In the past millennia, cloves have been the reason for many wars, bloodshed and the division of the world because they were considered to be extraordinary and valuable. Here is a short story about them.
WHAT ARE CLOVES
Cloves, known as a spice, are actually dried flower buds of a tree in the family Myrtaceae, Syzygium aromaticum.The tree can grow up to 8-12m tall and can live for up to 350 years. Flower buds are at first of a pale colour and gradually turn green but after they turn bright red and are 1.5-2cm long they are ready for harvest. It got its name from the French word “clou” which means nail.
Cloves are extremely hard to grow at home. They thrive in well-drained, acidic soil, protected from the wind and cold and with lots of sun exposure. They mainly come from Indonesia, Madagascar, Zanzibar, Pakistan and Sri Lanka.

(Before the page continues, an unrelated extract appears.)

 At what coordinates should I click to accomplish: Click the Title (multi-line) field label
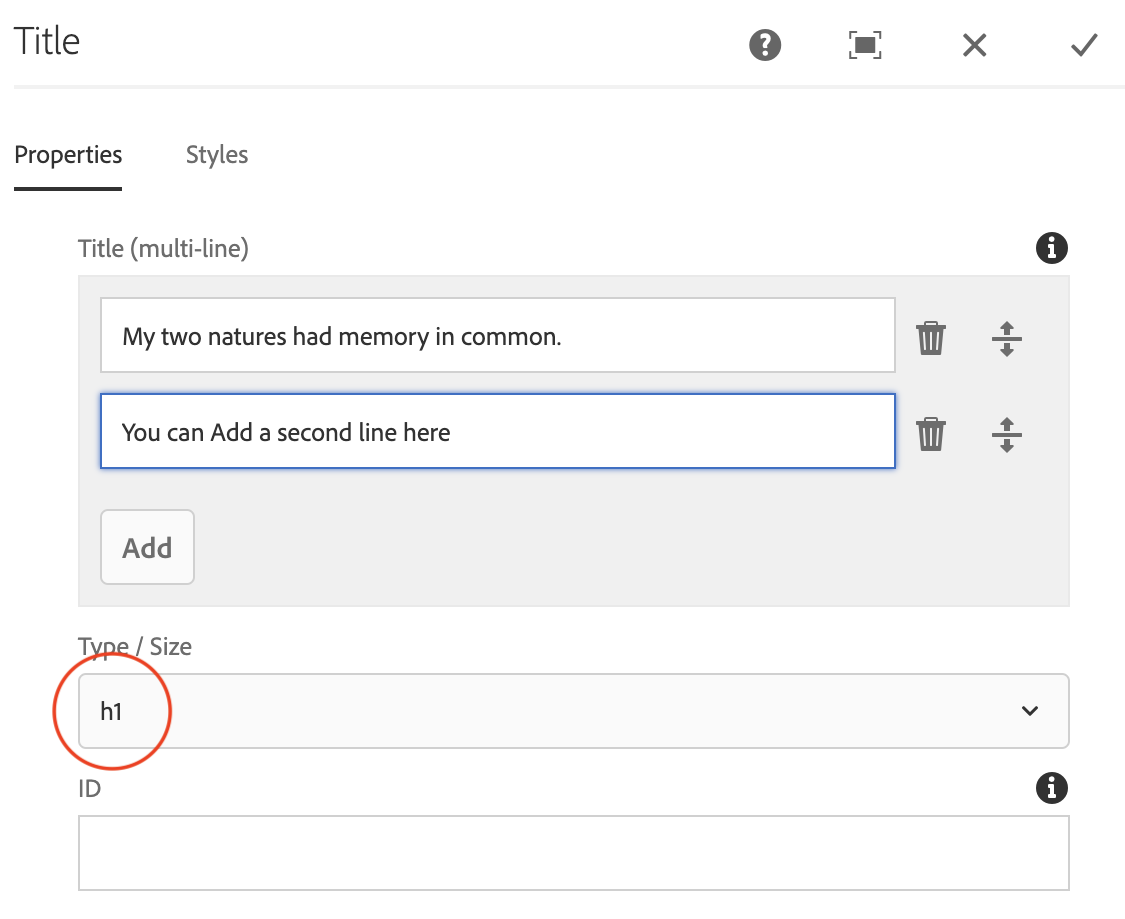[163, 248]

Spices used to be worth as much as gold and cloves were among the most expensive of them all. Until the 16th century, they grew only on five Moluccas Islands in the Indonesian archipelago. Only a few individuals knew their origin and were able to recognise the plant they grow on. Despite this, old civilisations were clearly accustomed to them since they were found during archaeological diggings in Syria. According to the archaeologists, the discovered spices were almost 4.000 years old and date back to 1721 B.C. The biggest question is how they even got to the Fertile Crescent.
WAR OVER CLOVES
In the 15th century, Pope Alexander VI issued the papal bull with which the territory of the newly discovered lands was divided among the two most powerful forces – Spain and Portugal.
The only issue was that no one actually knew how the world looked like and consequently it was difficult to assess who owned what. They were now sure who was in charge of India, Indonesia and other spice islands. The real reason why we have only a few geographical maps from that era is that the countries put more effort into hiding them than today’s secret services do for hiding documents. Later, the English and the Dutch also joined the war over cloves. In 1667, the war finally ended with the Dutch taking over control of the Moluccas Islands.
TRIP AROUND THE WORLD
Ferdinand Magellan, the first person to sail around the world, went on his expedition precisely in order to get his hands on cloves. Despite the outrageous expenses, four destroyed ships and the death of 252 sailors, 381 bags of cloves sufficed to repay all costs and even gain profit. To sum everything up, the first trip around the world was paid entirely in cloves.